MCLA 769.26; MSA 28.1096 reads:
"No judgment or verdict shall be set aside or reversed or a new trial be granted by any court of this state in any criminal case, on the ground of misdirection of the jury, or the improper admission or rejection of evidence, or for error as to any matter of pleading or procedure, unless in the opinion of the court, after an examination of the entire cause, it shall affirmatively appear that the error complained of has resulted in a miscarriage of justice."
The Court in People v Robinson, 386 Mich. 551; 194 N.W.2d 709 (1972) reversed defendant's conviction because certain statements were ruled inadmissible. The Court then discussed application of the harmless-error rule saying "appellate courts should not reverse a conviction unless the error was prejudicial." (p 562.) They adopted at 563 the following language from Justice LEVIN'S opinion in People v Wichman, 15 Mich. App. 110, 116; 166 N.W.2d 298 (1968):
"`Where it is claimed that error is harmless, two inquiries are pertinent. First, is the error so offensive to the maintenance of a sound judicial process that it never can be regarded as harmless? See People v. Bigge (1939), 288 Mich. 417, 421 [ 285 N.W. 5]; People v. Berry (1968), 10 Mich. App. 469, 474 [ 157 N.W.2d 310]; People v. Mosley (1953), 338 Mich. 559, 566 [ 61 N.W.2d 785]. See, also, Chapman v. California (1967), 386 U.S. 18, 23, 24, ( 87 S Ct 824, 17 L Ed 2d 705), rehearing denied 386 U.S. 987 ( 87 S Ct 1283, 18 L Ed 2d 241). Second, if not so basic, can we declare a belief that the error was harmless beyond a reasonable doubt? See People v. Liggett (1967), 378 Mich. 706, 716, 717 [ 148 N.W.2d 784]; Chapman v. California, supra."'
For other analyses see People v Shirk, 383 Mich. 180; 174 N.W.2d 772 (1970) and People v Rodgers, 388 Mich. 513; 201 N.W.2d 621 (1972).
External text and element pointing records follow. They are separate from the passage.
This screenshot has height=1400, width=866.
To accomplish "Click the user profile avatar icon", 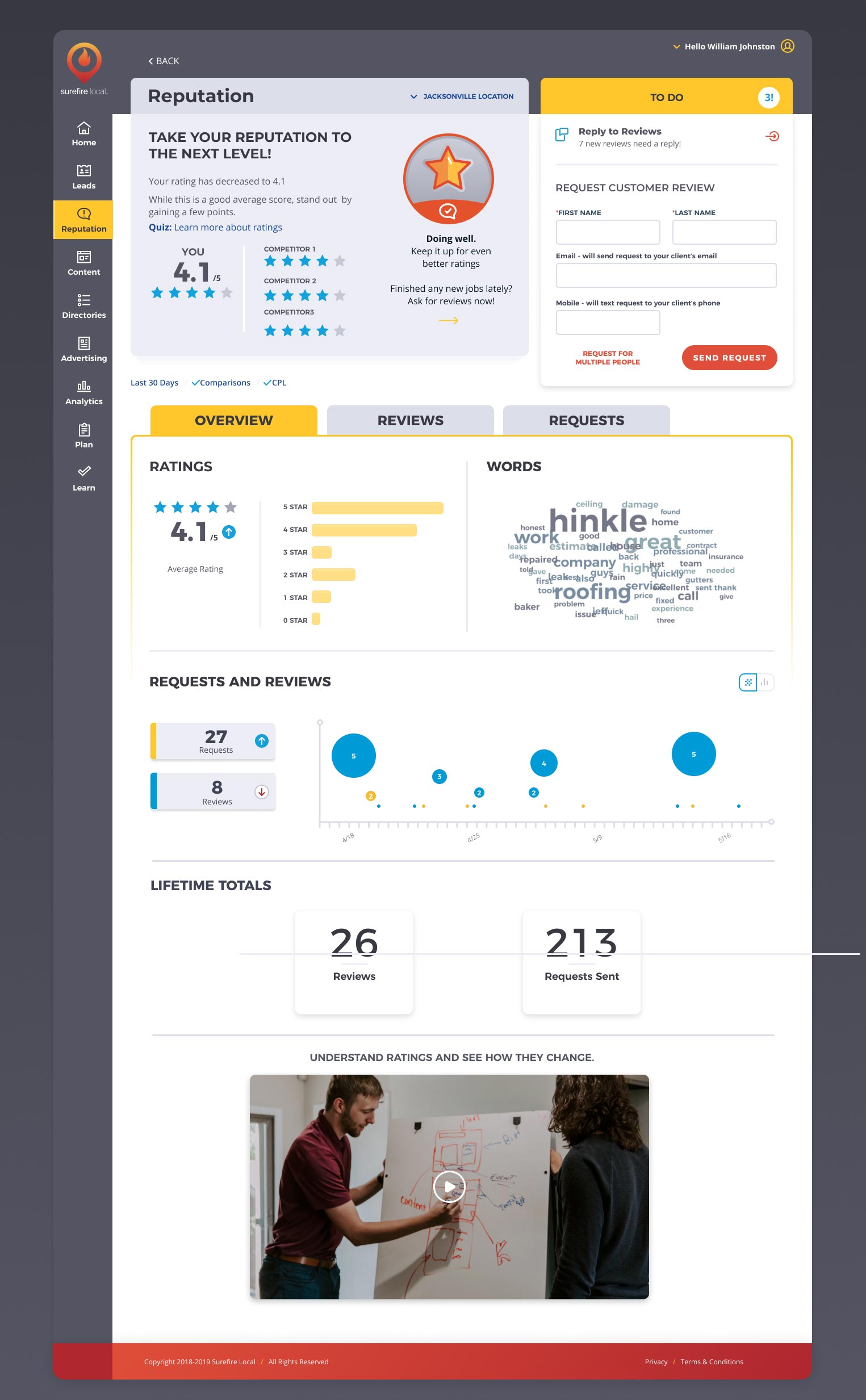I will point(788,47).
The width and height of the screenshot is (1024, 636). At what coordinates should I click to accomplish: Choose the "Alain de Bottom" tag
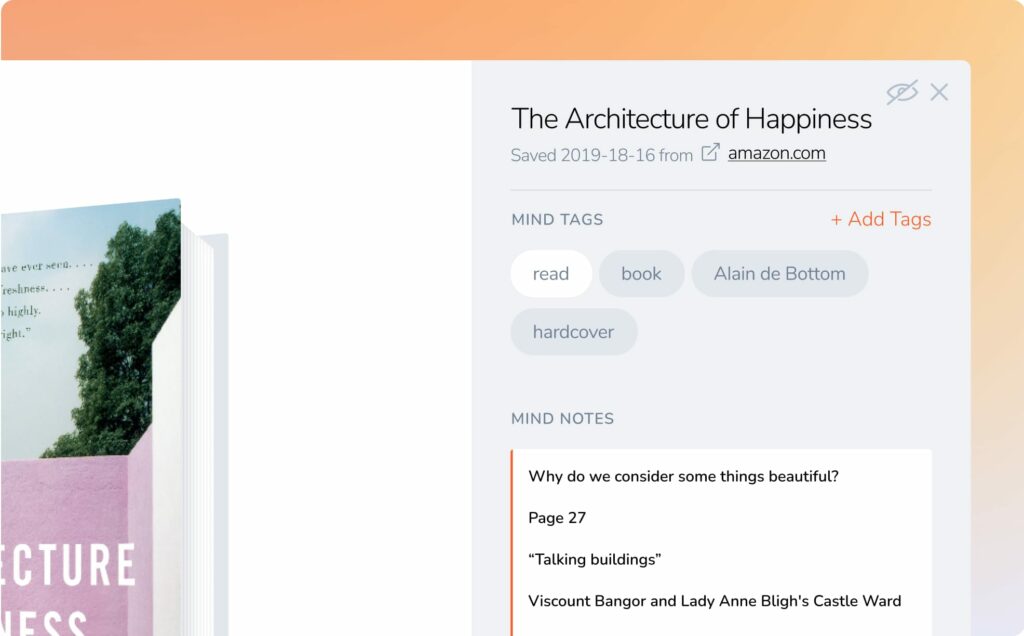pos(779,274)
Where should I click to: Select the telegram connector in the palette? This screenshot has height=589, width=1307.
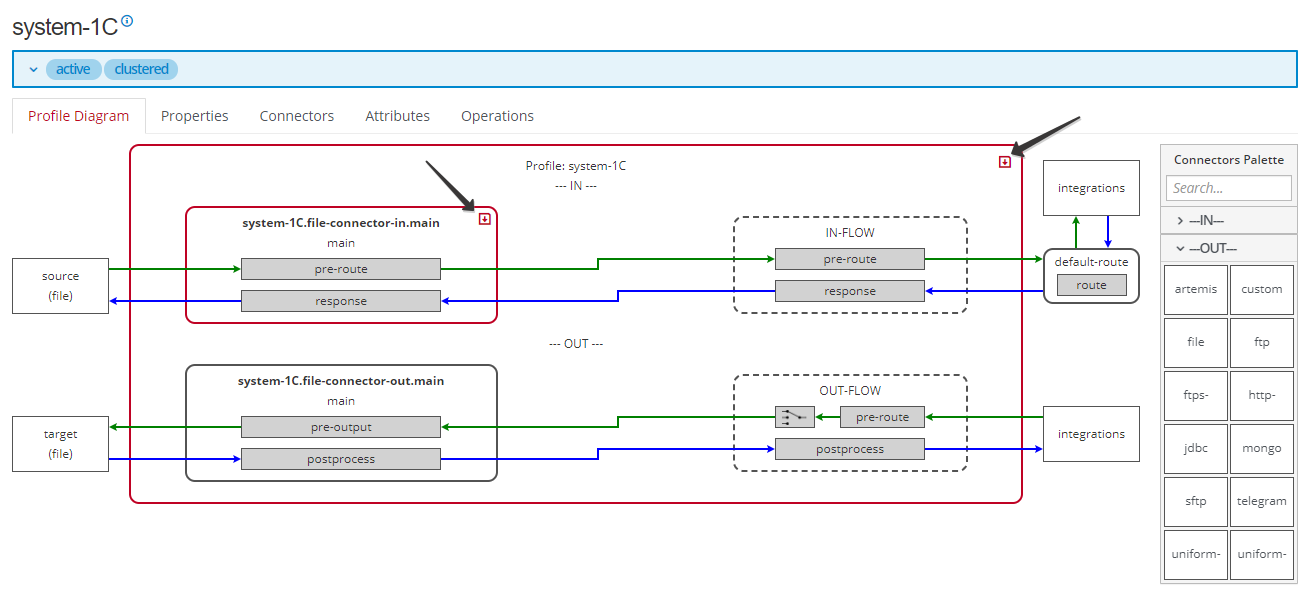coord(1262,501)
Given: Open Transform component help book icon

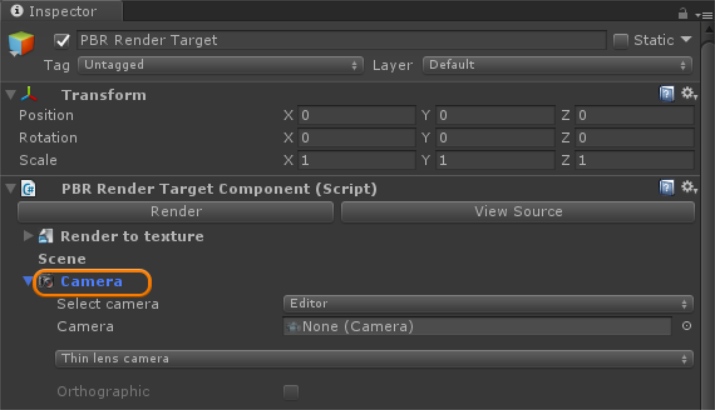Looking at the screenshot, I should tap(667, 94).
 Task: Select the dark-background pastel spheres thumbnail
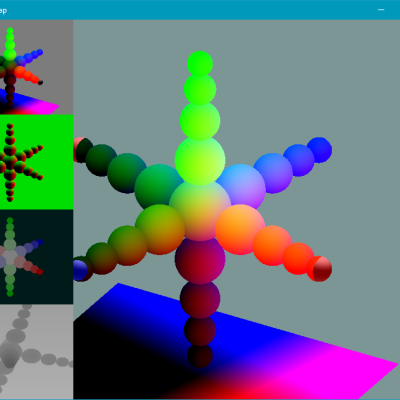36,257
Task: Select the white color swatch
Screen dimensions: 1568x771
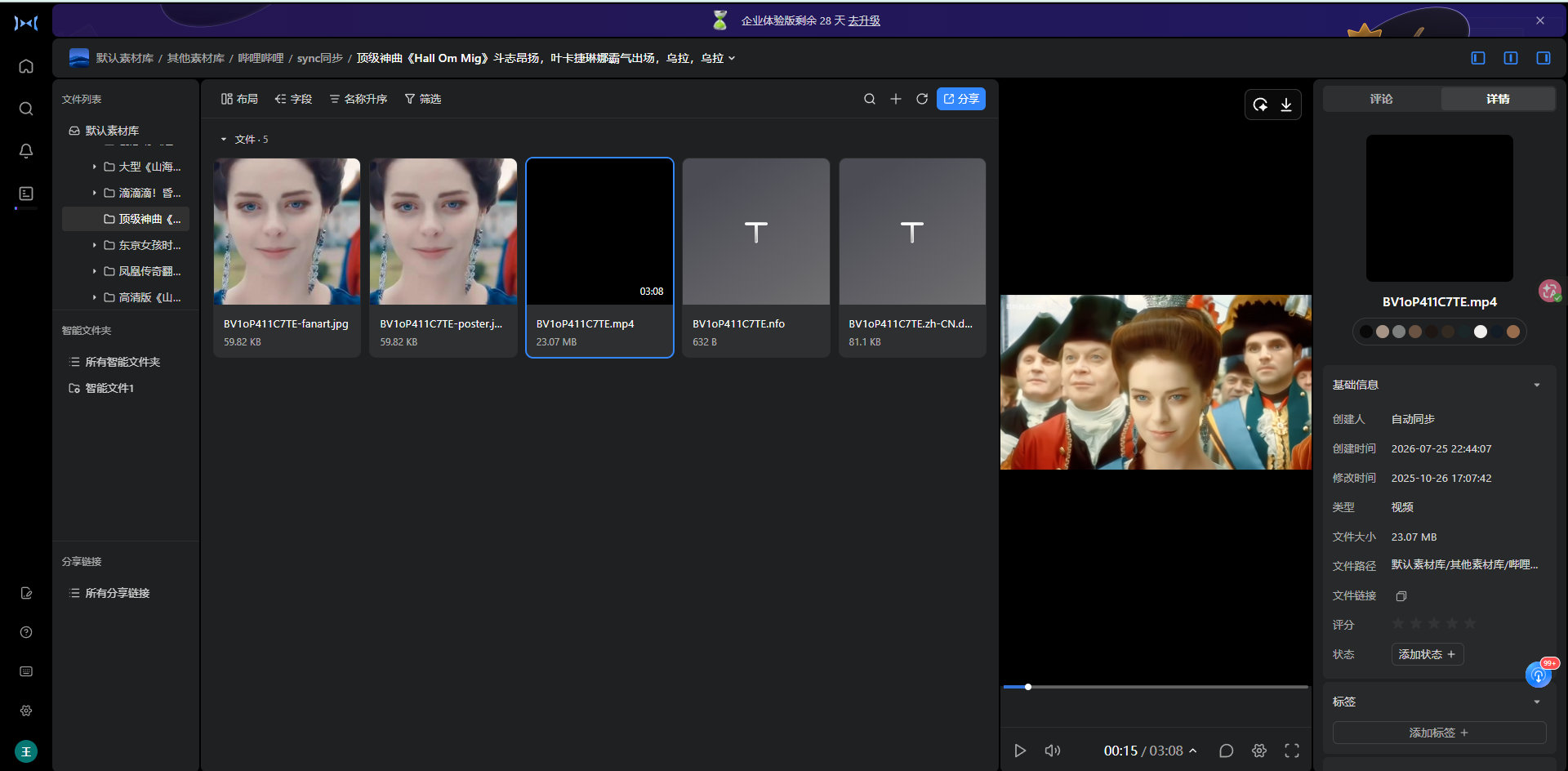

Our analysis need not proceed further than the first question listed in Wichman. The error here committed denied defendant the opportunity to exercise a right fundamental to our criminal process. To paraphrase Justice CAMPBELL, it is strange indeed to permit the witness to damn defendant on direct examination and then refuse to have such testimony and the credibility of the witness tested by a vigorous cross-examination. Such an error negates the theory of the adversary process. Such an error cannot be permitted to pass uncorrected.
Not only a right fundamental to any accused person is involved, but jurisprudence important to the state.
Reverse and remand for new trial.
T.M. KAVANAGH, C.J., and T.E. BRENNAN, T.G. KAVANAGH, SWAINSON, WILLIAMS, and LEVIN, JJ., concurred with M.S. COLEMAN, J.